Following the group’s dissolution in March 2010 after twenty-one years, Sakamoto promptly began writing material shaped by the 1970s disco that had already colored Yura Yura Teikoku’s later work. He contributed several songs to Salyu’s 2011 album s(o)un(d)beams, then issued his own debut single “In A Phantom Mood / Something’s Different” that October on his Zelone Records imprint. Almost entirely self-recorded aside from female backing vocals, percussion, and woodwinds, the full-length How to Live with a Phantom arrived in July 2012 and earned acclaim for its sleek yet playful fusion of disco, soft rock, and lounge. Cornelius and Ishihara supplied remixes of “In a Phantom Mood” in 2013, and the next year Sakamoto paired with Mayer Hawthorne for the split single “In a Phantom Mood/Wine Glass Woman,” issued for Record Store Day 2014. The mixtape I Think We Should Make Love preceded his second album, September’s Let’s Dance Raw.

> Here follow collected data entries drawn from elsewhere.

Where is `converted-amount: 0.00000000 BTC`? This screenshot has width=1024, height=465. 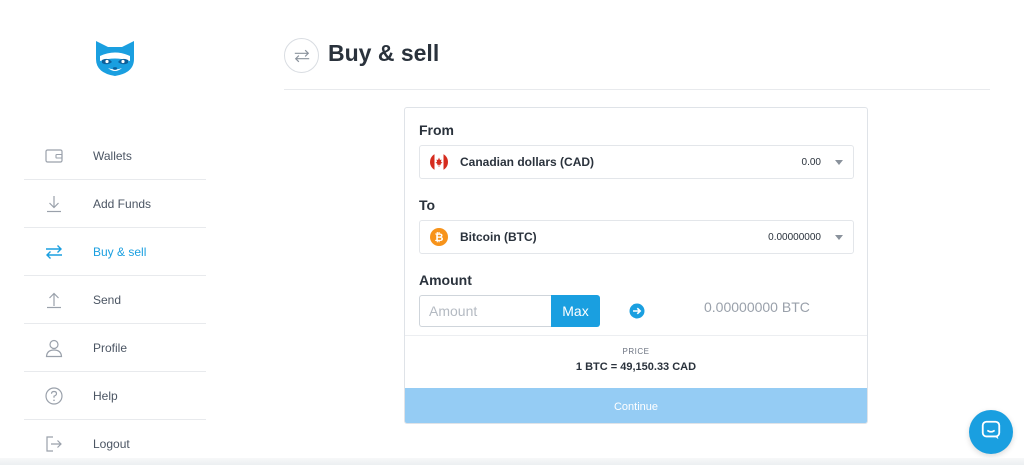 converted-amount: 0.00000000 BTC is located at coordinates (757, 307).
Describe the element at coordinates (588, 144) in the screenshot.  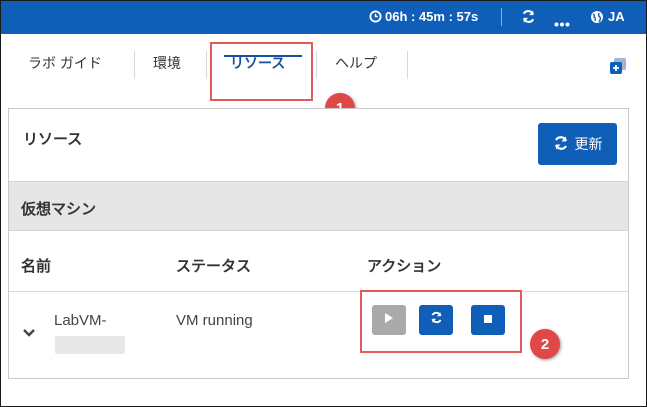
I see `refresh-button-label: 更新` at that location.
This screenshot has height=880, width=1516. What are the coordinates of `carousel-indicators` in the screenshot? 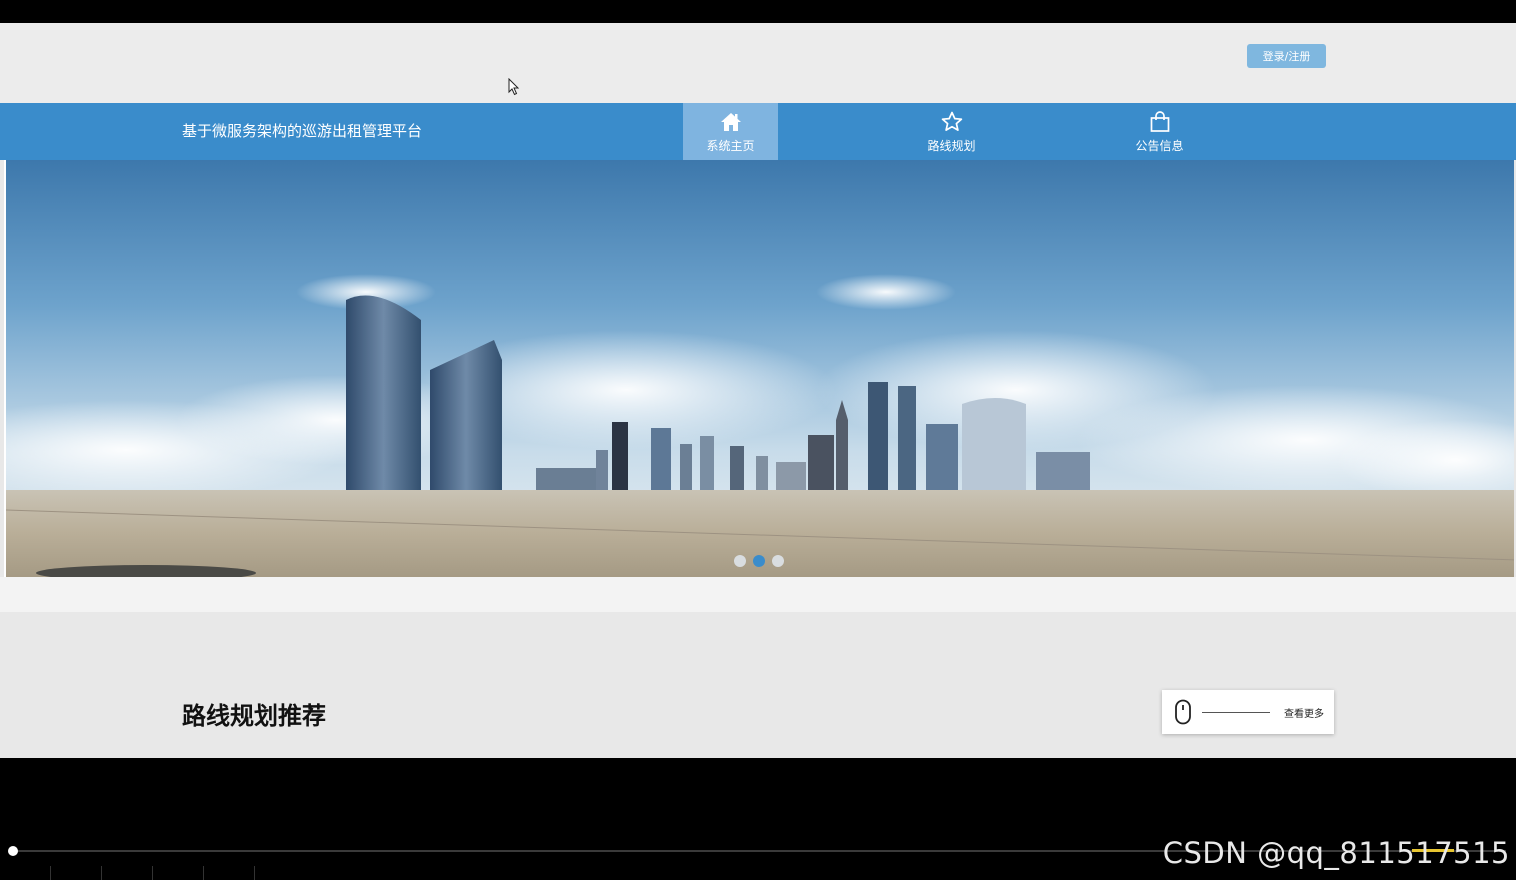 It's located at (759, 561).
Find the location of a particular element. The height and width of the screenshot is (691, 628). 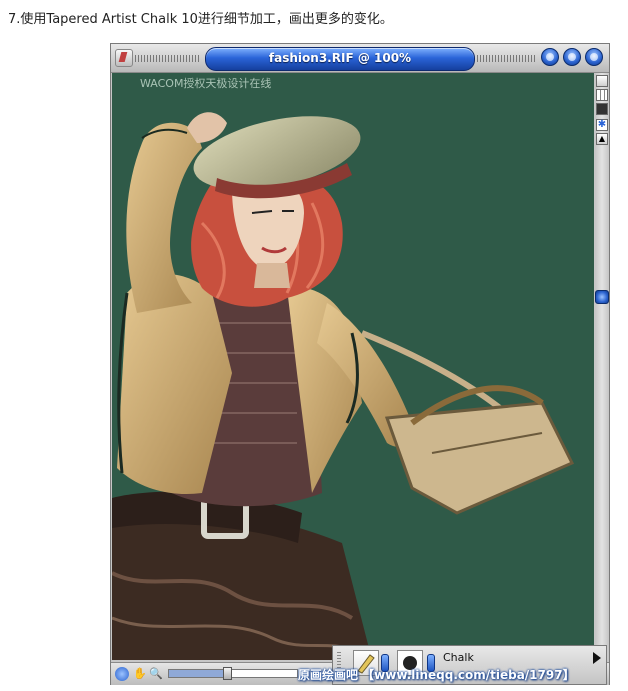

A subtly understated critique of 2010s existence, the record incorporated slack-key guitar, blues, and Latin percussion while featuring Phantom drummer Yuta Suganuma and OOIOO’s AyA on bass.

Sakamoto resurfaced in 2016, first via the VIDEOTAPEMUSIC collaboration A Night In Bangkok—an EP of largely ambient pieces prompted by the film Bangkok Nites—and then through a version of “Disco Is” featuring vocals by Synsuke Ono ahead of his third album, the expansive, reggae- and dub-inflected Love If Possible. Released domestically in July 2016, the set reached wider audiences the following year. During that period Sakamoto penned two tracks for Cornelius’s Mellow Waves and joined Devendra Banhart for Another Planet, a split single issued in October to mark their appearances at Cologne’s WEEK-END Festival. In 2018 the Japanese volume Sketches for Music, gathering Sakamoto’s visual work from 1993 to 2018, appeared (an international edition followed in 2019). Sakamoto and Banhart reconvened in 2019 for “Volta E Meia,” a single by Brazilian rock band O Terno; that year he also remixed tracks by Chitose Hajime and released the Eddie Marcon collaboration “Boat” with singer Eddie Corman. Later in 2019 he toured Japan and undertook his inaugural solo U.S. trek.

Early in 2020 Sakamoto supplied lyrics for “Rakuen wo Futari de,” the theme song to the film My Tyrano, co-produced by Ryuichi Sakamoto and Kotoringo. Zelone later issued Formula, Ishihara’s solo debut. As the year ended Sakamoto unveiled the singles “The Feeling of Love” and “By Swallow Season,” gathered as The Feeling of Love EP in 2021. He also contributed to the Allen Ginsberg tribute album The Fall of America: Poems of these States, which included Yo La Tengo, Angelique Kidjo, and Bill Frisell. In April 2022 he wrote and produced Hajime’s single “Fune wo Matsu.” That June he delivered Like a Fable, his first album in six years, which emphasized the pop dimension of his sound across songs drawn from daily life amid the COVID-19 pandemic.